[Grace-core] Lancaster Workshop update #1 - Minor changes

James Noble kjx at ecs.vuw.ac.nz
Sat Jul 30 15:55:12 PDT 2011


Hi all

here are the minor changes proposed out of today's Grace workshop in Lancaster.
Many thanks to Awais (and Phil & co) for hosting us at ECOOP, and finding room
for the BOF at very short notice! 

These notes are (more readably) on the Wiki at 
https://projects.cecs.pdx.edu:8443/~black/NewOOL/index.cgi/wiki/ResultsFromJulyElevenWorkshop



James

= Grace Design Worksop - 30 July 2010 =

InfoLab 21, Lancaster University

 * Erik Ernst (Aarhus Universitet)
 * Gary Leavens (University of Central Florida)
 * Johan Winther (Aarhus Universitet)
 * Kim Bruce & James Noble

Good, intense, and productive meeting from 9am to about 3pm
(and then, for Kim & Gary, five long hours of British Rail hell)
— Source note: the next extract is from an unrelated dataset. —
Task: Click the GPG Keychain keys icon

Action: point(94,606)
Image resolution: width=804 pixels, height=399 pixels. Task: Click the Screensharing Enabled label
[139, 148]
We discussed a bunch of relatively minor stuff,
and the (flat) type system. This page is only about the minor stuff.
the flat type system is being added into the language spec which will 
the spec up to version 0.125.   The "flat" type system does *not* include
nested or exact types; details there remain to be done. 

=== Method Arguments ===

 * Method declarations (including in types) have to contain formal parameter names, and may ''optionally'' include types.  This is because dynamically typed method arguments may not have their types given explicitly as Dynamic, but simply omit the ":" and the type.  If there is just one ''identifier'' in an argument position, Grace must interpret that as a formal parameter, rather than as a type.  
 * Rules for types and patterns should generally mirror the rules for what you're allowed to leave out in type method arguments.  
 * To elide formal argument names, one can always write '''_:''', as in the following: 
{{{
findProp(_: {run(_:Node) -> Boolean}) -> OptionNode
}}}
 * as an option to consider later, Grace could disambiguate based on context: a name bound to a type is a type, a name bound to anything other than a type is an error, an unbound name is a formal argument name. This will be difficult as types, especially, may be used outside their defining context. Disambiguation is possible only because of the "no shadowing" rule on names.

=== Method Return Values ===

  * methods don't need to have an explicit '''return''' statement. By default they will return the value of last expression in the body.
  * every method will return something even if that something is "Nothing" (or Void or Unit or {})
  * when writing return types for methods we don't care about, we can leave off the "->"  
      * should think carefully about what that means: in particularly so that the answer makes sense in both static & dynamic contexts
      * e.g: type is Void unless you write at least -> to get dynamic?
      * but that would mean dynamic defs really have to write at least ''foo(a,b) ->'' 
  * '''unresolved issue:''' what should assignments return?  
      * Kim: nothing
      * Newspeak: value assigned

=== Classes  ===
 * Class arguments are available as '''def'''s in methods in the class body
 * Classes have only one constructor; Grace will not take the option for additional factory methods within the '''class''' declaration. 
     * Programmers should instead write a custom factory object that calls the class
 * Class declarations and object literals can only '''inherit''' from class declarations. 
 * '''unresolved issue:'''  multiple same-name defs in one object?

'''Rationale:'''
In principle, all class declarations and object literals exist before the program starts to run. Non-reflective programs do not create new class declarations or object literals. Even if typing is structural, implementations may compute nominal subtype relations between all classes before the program starts to run.

=== Misc. ===
  * remove option for range on collections: all collection simply range over 1..size
  * remove back-quoted identifiers ---  the  minigrace test case looks horrible, let's not do that



=== Terminology ===

|| '''term''' || '''definition''' ||
|| declaration || definition, variable definition, method, or class at  the outer level of a code block ||
|| literal || object, string, block, number, (potentially ''collection'') literals execute the current lexical scope, binding and substituting names etc.  Each time a ''literal'' is executed it conceptually  creates a new runtime ''object''.  If those objects  are ''values'' (string objects, number objects, collection objects?) then they of course the different runtime objects cannot be distinguished ||
|| object || the runtime objects in the program, created by evaluating a literal, or by requesting ''new'' from a factory object ||

So a ''class declaration'' creates a ''factory object''; an ''object literal'' creates an ''object''; a ''string literal'' creates a ''string object''; a ''number literal'' creates a ''number object'',and (crucially) a ''block literal'' creates a ''block object''.

At this point, Grace does not have ''functions'', ''method literals'', or ''method objects''.